| What you will do |
No pictures belong in the copy. Set down exactly the lines from the one that contains "This screenshot has width=960, height=540." through the end of the data.

Stored records:
▼▼▼
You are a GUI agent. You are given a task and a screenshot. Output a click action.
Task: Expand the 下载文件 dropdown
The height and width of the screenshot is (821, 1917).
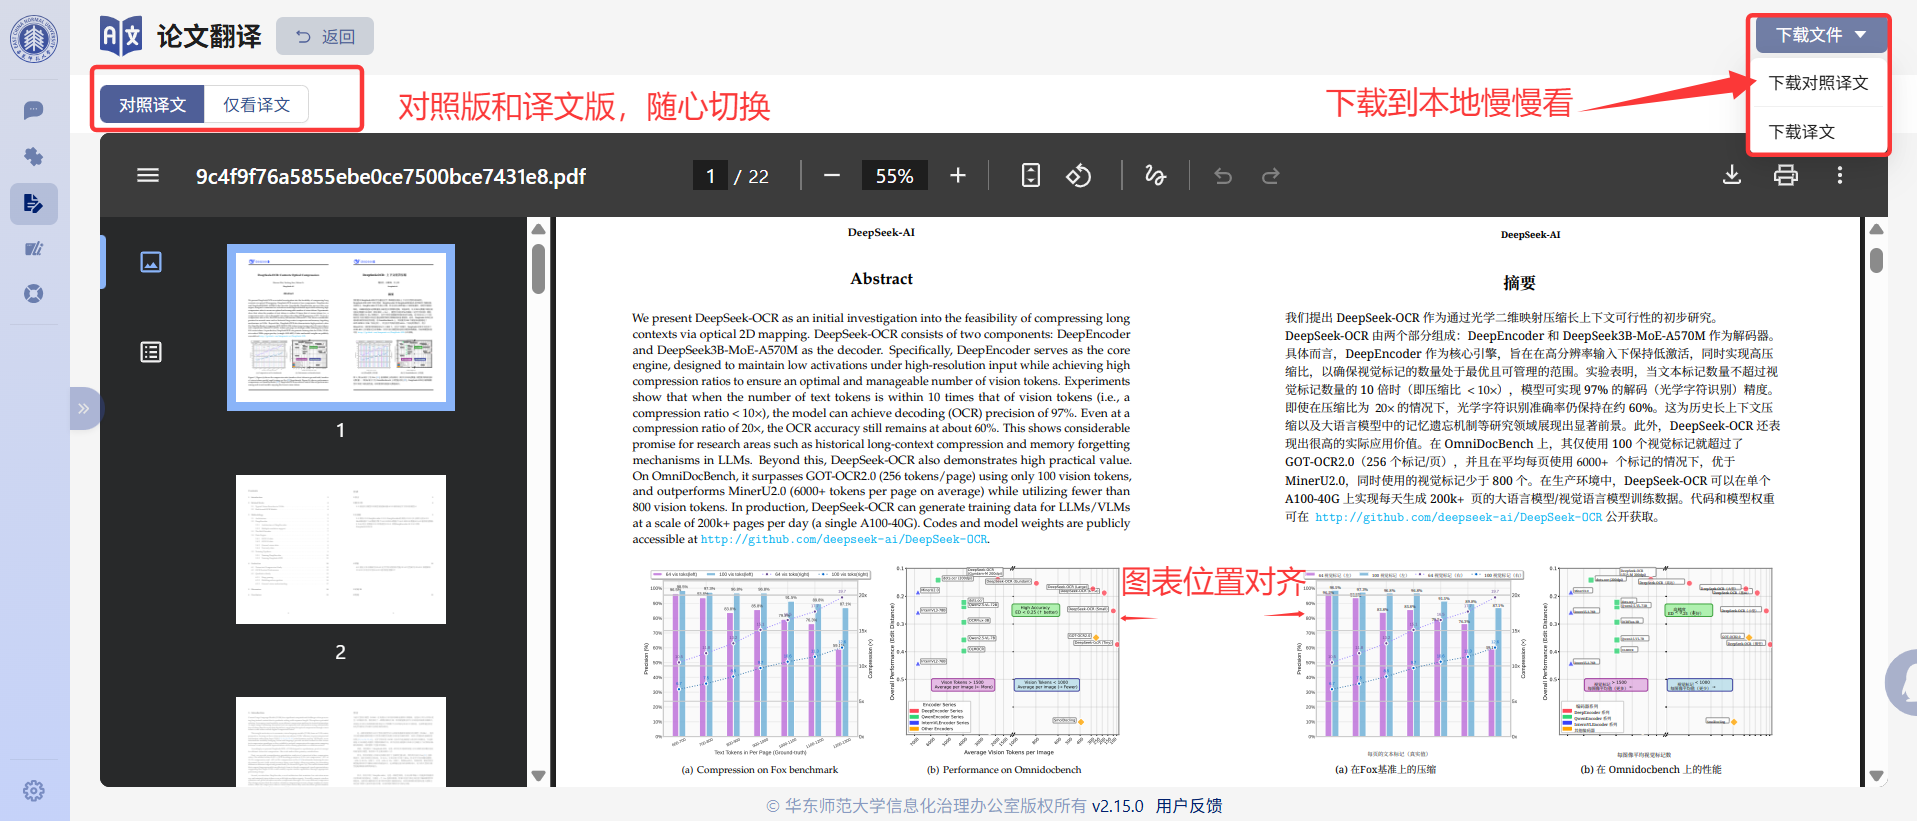tap(1820, 35)
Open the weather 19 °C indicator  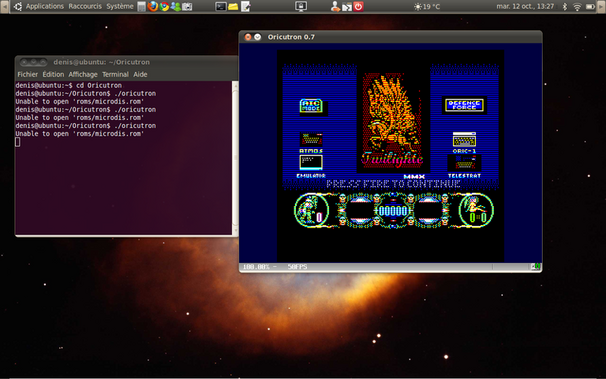click(427, 7)
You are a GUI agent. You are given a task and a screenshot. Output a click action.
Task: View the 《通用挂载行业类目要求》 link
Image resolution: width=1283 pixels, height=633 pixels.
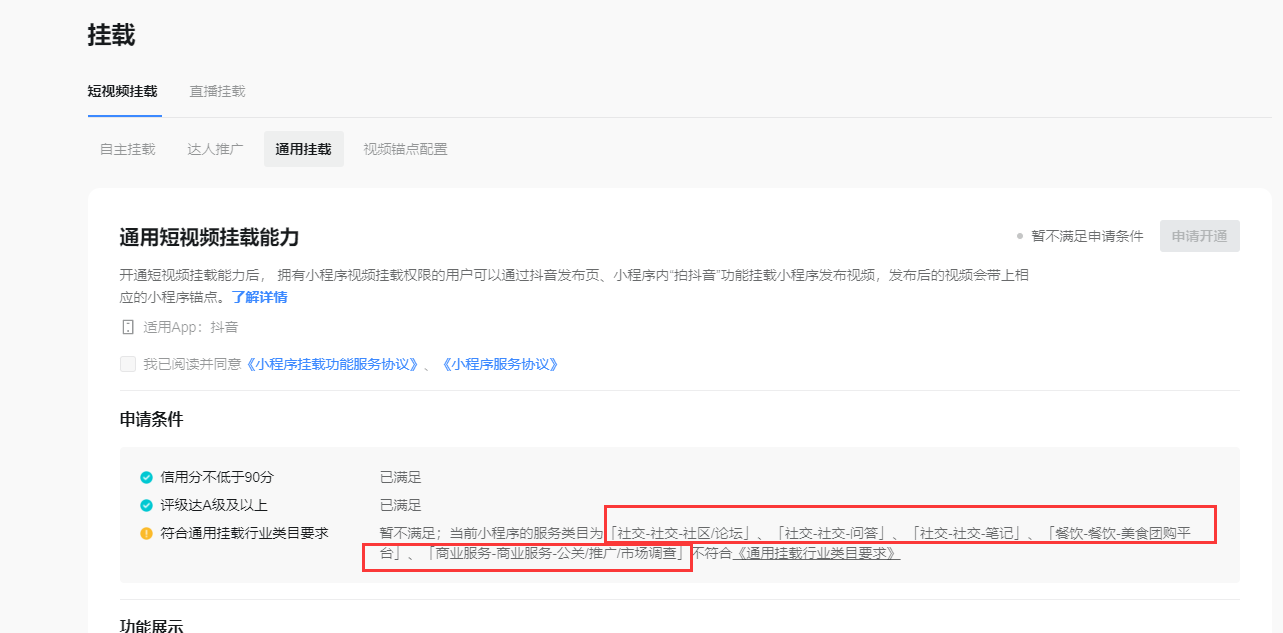tap(816, 553)
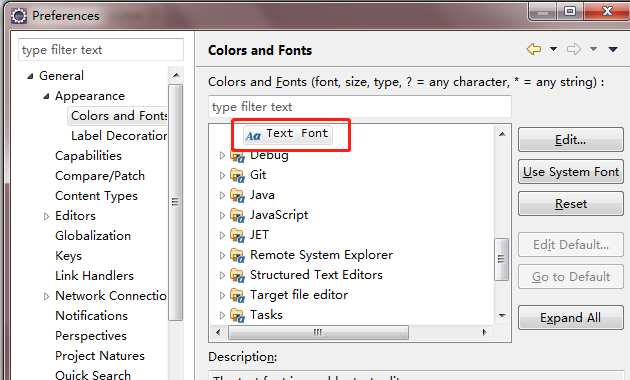Click the Use System Font button
Screen dimensions: 630x380
click(571, 172)
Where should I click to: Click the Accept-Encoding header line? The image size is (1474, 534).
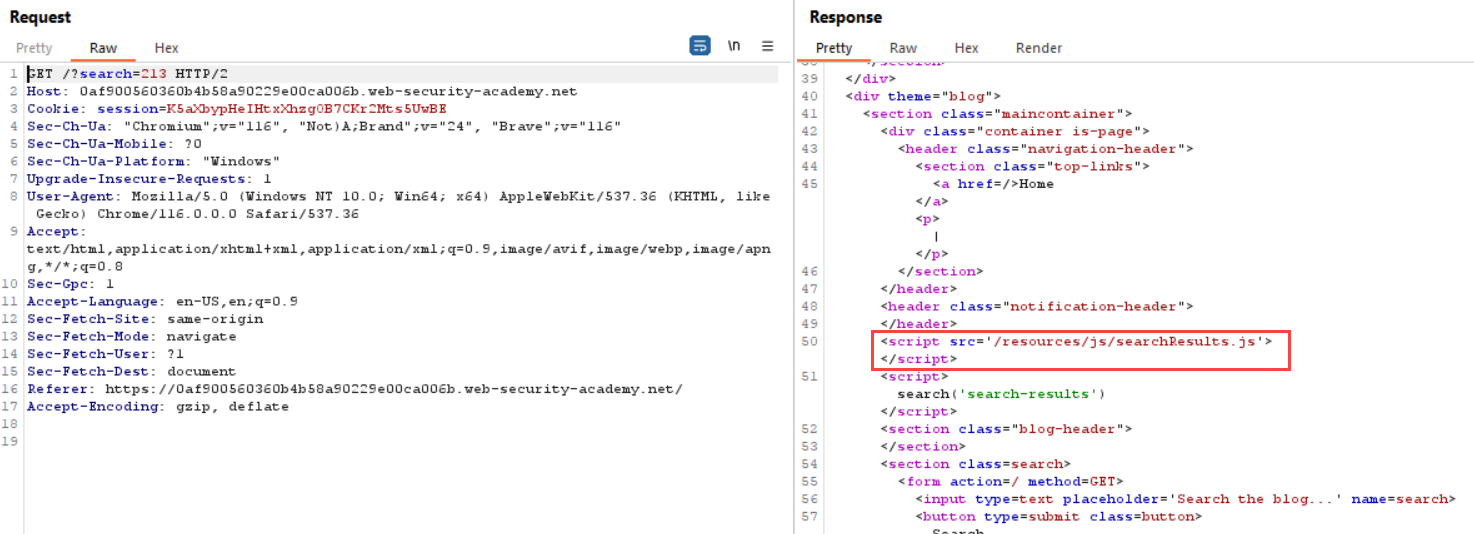pos(157,407)
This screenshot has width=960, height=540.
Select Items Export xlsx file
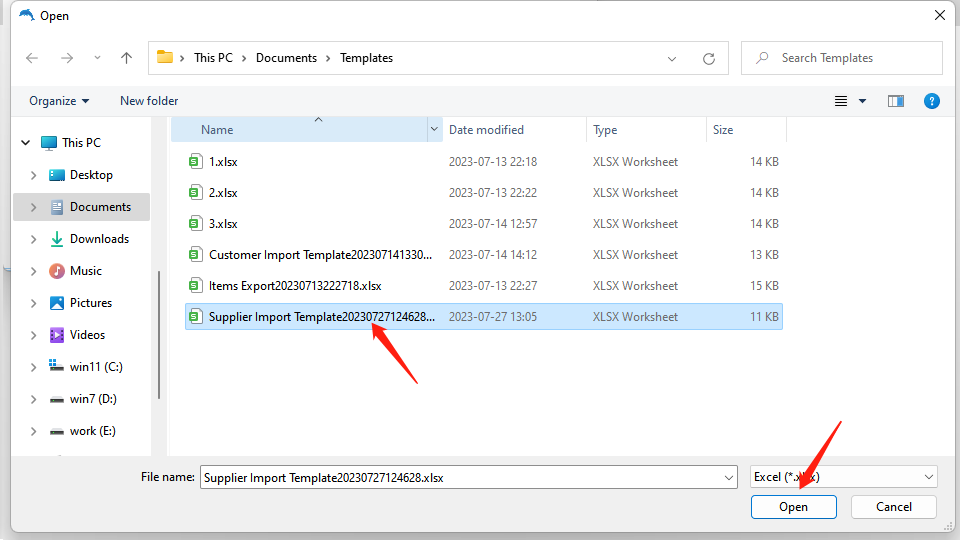(x=294, y=286)
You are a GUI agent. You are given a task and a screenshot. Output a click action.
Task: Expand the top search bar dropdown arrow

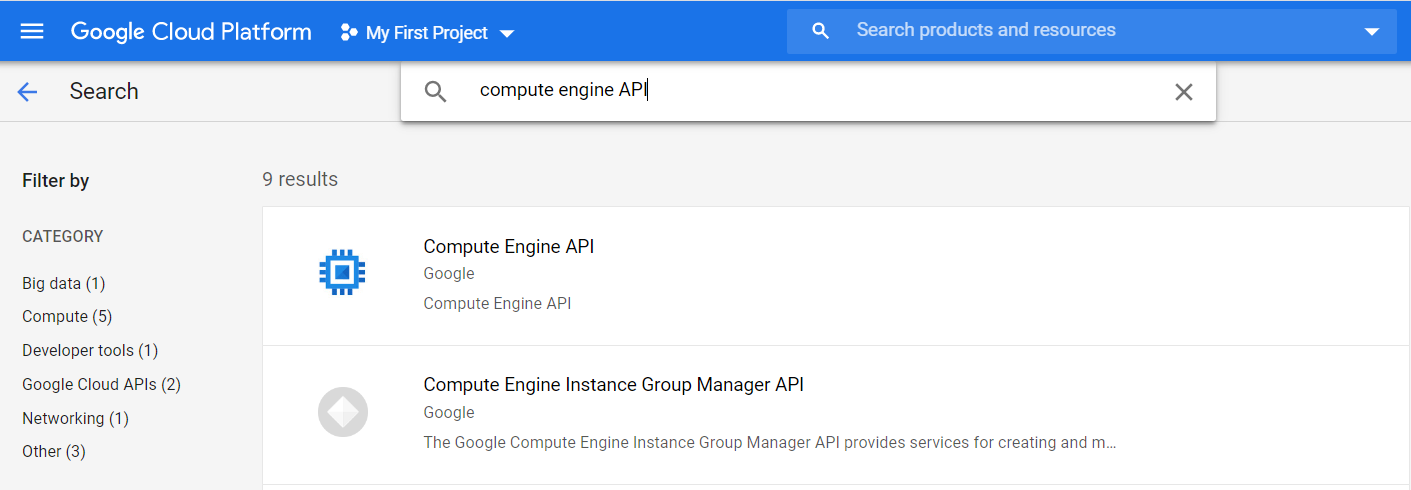point(1371,32)
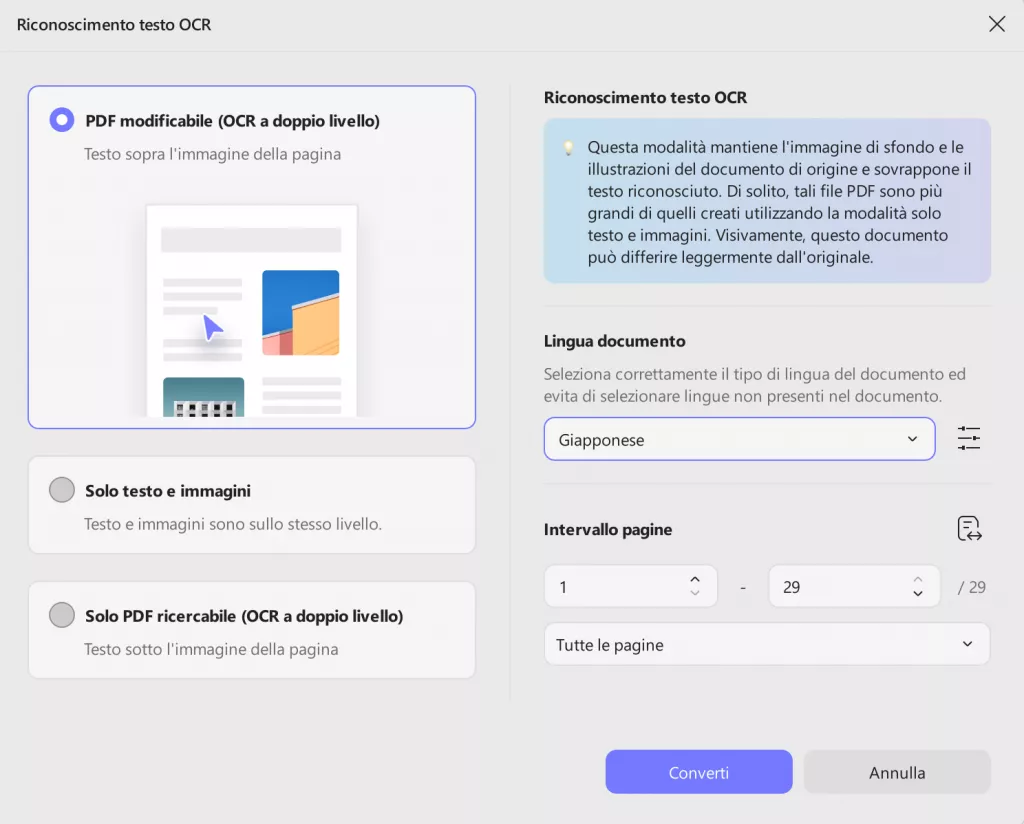
Task: Increment the end page value
Action: 917,578
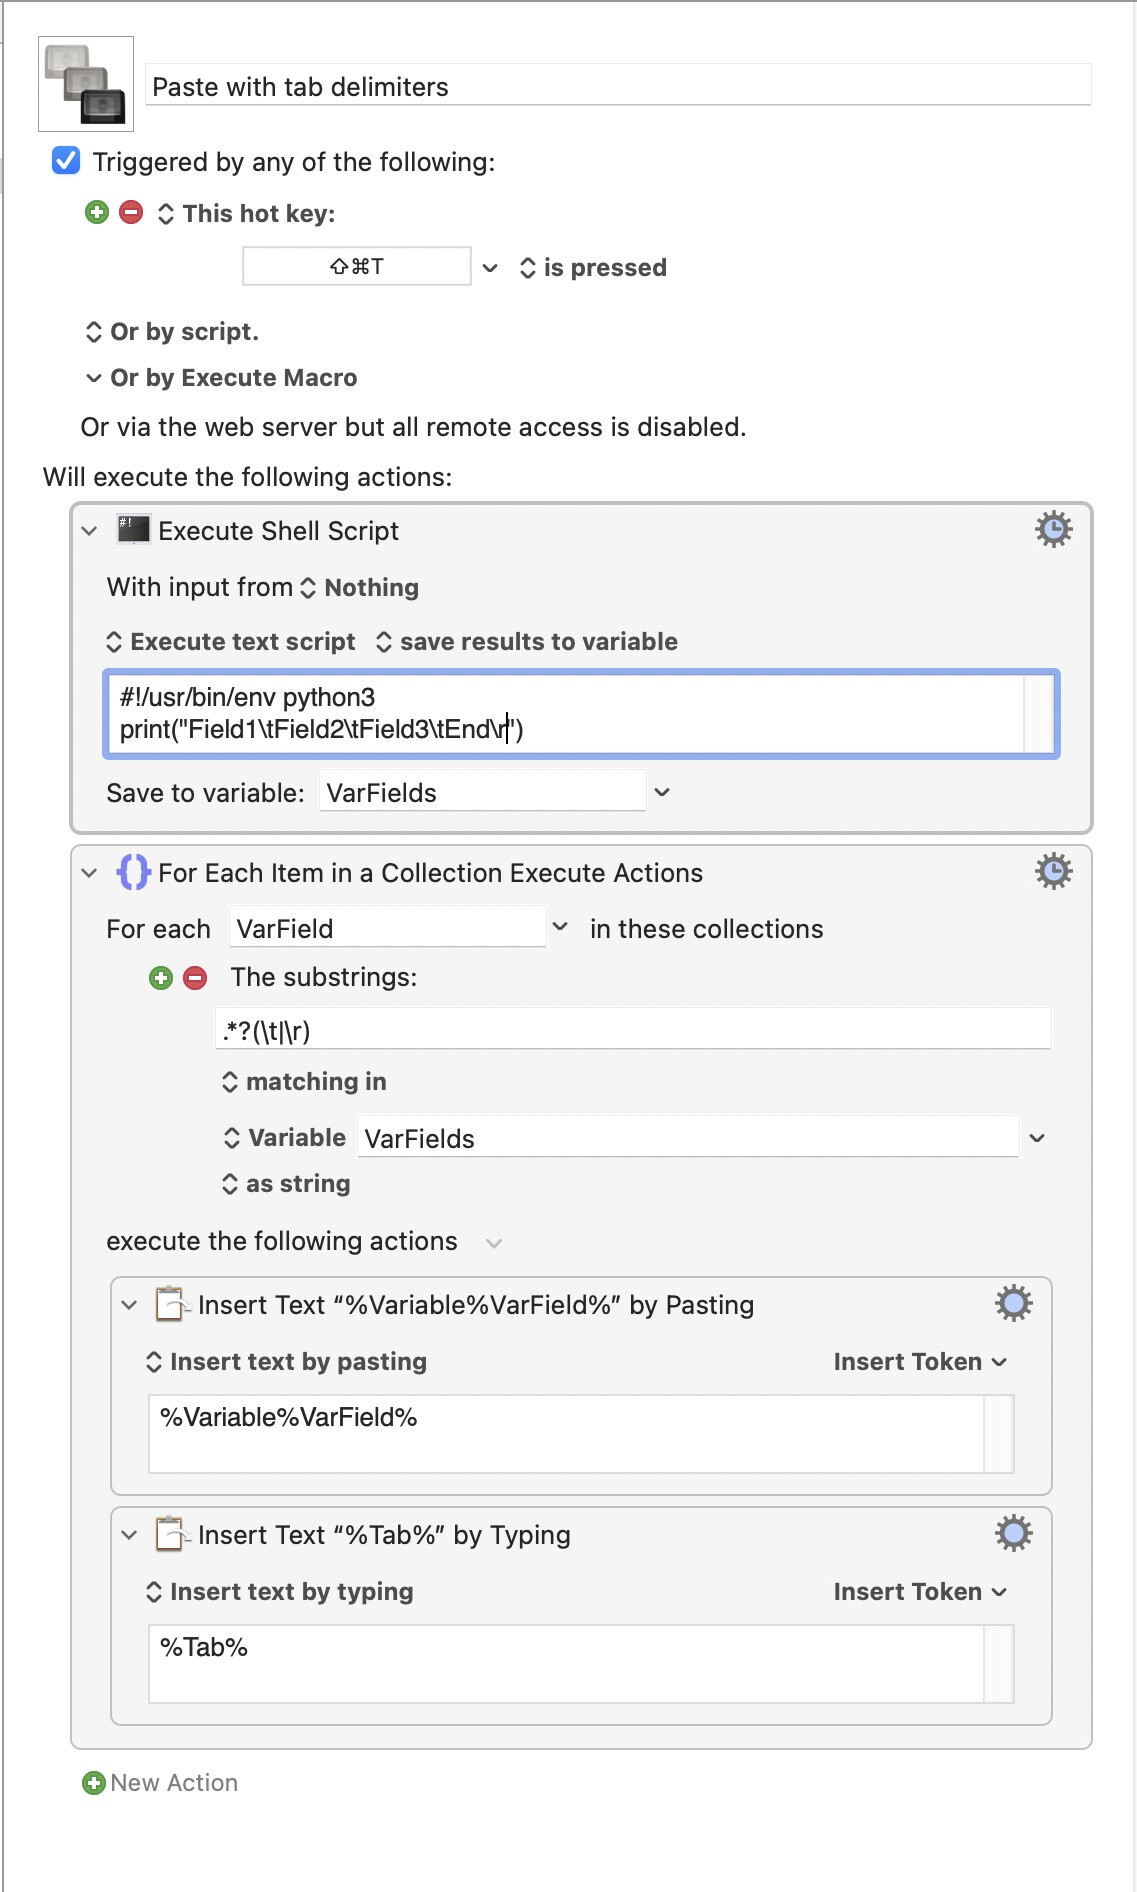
▲▲▲
| Task answer |
This screenshot has width=960, height=540.
Select Items Export xlsx file
(x=294, y=286)
You are a GUI agent. You are given a task and a screenshot. Output a click action.
Task: Expand the top search bar dropdown arrow

point(1371,32)
Task: Increment the end page value
Action: 917,578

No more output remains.